Three-day-old premature baby Jessica Thelusma is carried by her mother Silvie Estain in the emergency room at General Hospital in Port-au-Prince, Saturday, May 8, 2010. (AP Photo/Esteban Felix)
Three-day-old premature baby Jessica Thelusma is carried by her mother Silvie Estain in the emergency room at General Hospital in Port-au-Prince, Saturday, May 8, 2010. (AP Photo/Esteban Felix)

Multimedia

Audio
Joe DeCapua

It’s estimated about 15-million babies are born prematurely each year. About one million of them die, while many others suffer life-long disabilities.  A major study says half the women at risk of pre-term deliveries are not receiving simple, low cost treatments that could help prevent death or disabilities in newborns.

De Capua report on pre-term delivery risk
De Capua report on pre-term delivery riski
|| 0:00:00
...    
🔇
X

The study of more than 300,000 births in 29 low and middle income countries appears in The Lancet.

The World Health Organization’s Dr. Joshua Vogel, who led the research, said, “It’s a very big problem and a global one. Our best estimates are that over one in ten births worldwide actually occur before 37-weeks. So occur pre-term before the baby is fully grown and that’s in the region of about 15-million births annually.”

Most of the pre-term births occur in sub-Saharan Africa and South Asia. Why pre-term births occur, he said, is a complex question.

“Many conditions can actually cause it, for example, infections. But often we don’t know the reason. They just occur and we need to do the best we can to manage them.”

Besides the nearly one million deaths each year among pre-term babies, many of those who survive have serious health issues. These include cardiovascular problems, visual and hearing difficulties and learning disabilities.

“And of course we need to consider how this can have an impact on the family, not just the individual baby or child, but also the economic consequences as well,” he said.

Vogel -- who‘s with the WHO’s Reproductive Health and Research Department – said there are simple, effective and inexpensive treatments that can prevent many of these problems.
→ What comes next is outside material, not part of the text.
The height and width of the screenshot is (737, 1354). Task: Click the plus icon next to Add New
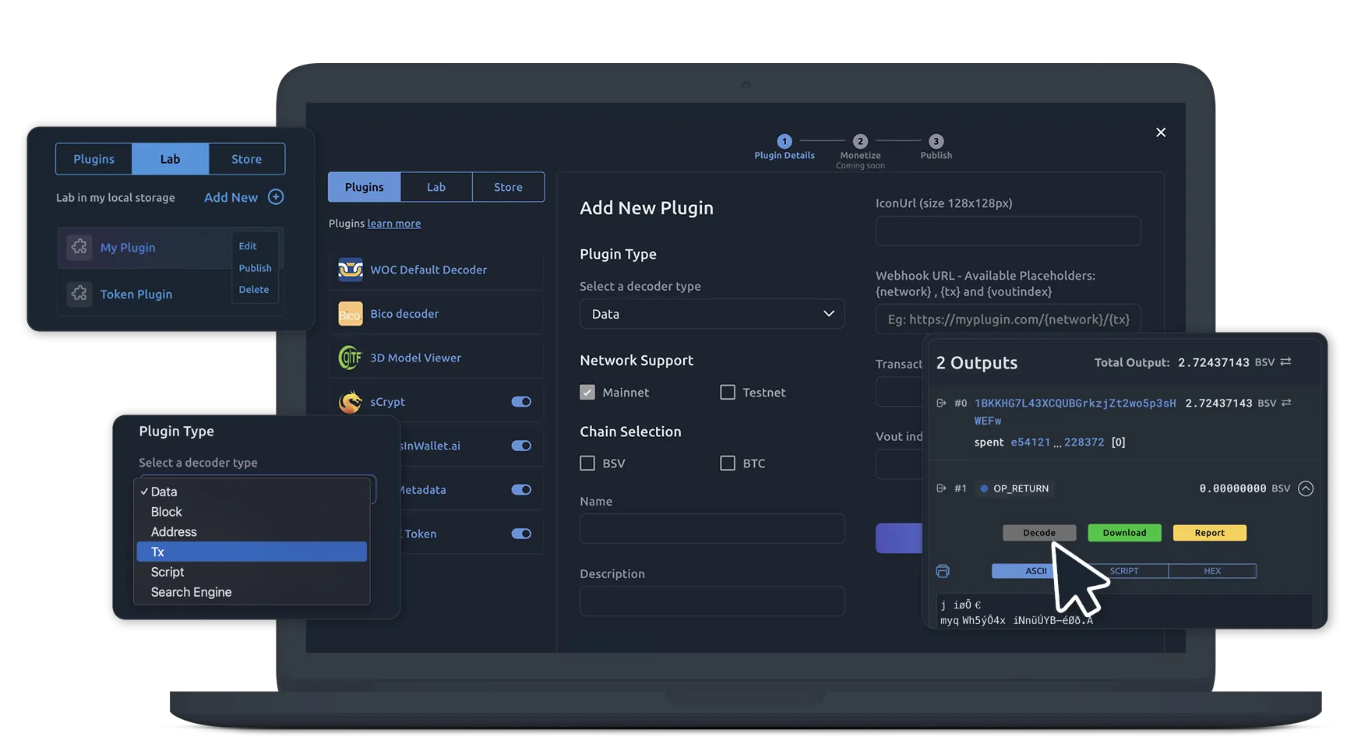pyautogui.click(x=276, y=197)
“We have the antenatal corticosteroids that can help develop the lungs a bit quicker. And we also have another group of medications called tocolytics. And tocolytics can actually slow down or even in some cases temporarily stop a woman’s contractions. And this can buy us a little bit of time, not just in terms of helping to deliver, but more to give time for us to administer antenatal corticosteroids – for those drugs to work – or indeed to transfer the woman to a facility where she can get access to the best newborn care for the premature newborn when it is born,” he said.

But many women simply are not receiving these treatments.

Vogel said, “Of the women that are eligible for those drugs only just over half of them are actually receiving it. And in the case of the tocolytics medications, we found most women who are eligible were not receiving tocolytics medication or an antenatal corticosteroid. We also found that instead of tocolytics drugs women were often being treated with regimens that we know don’t really make much of a difference in this particular clinical situation.”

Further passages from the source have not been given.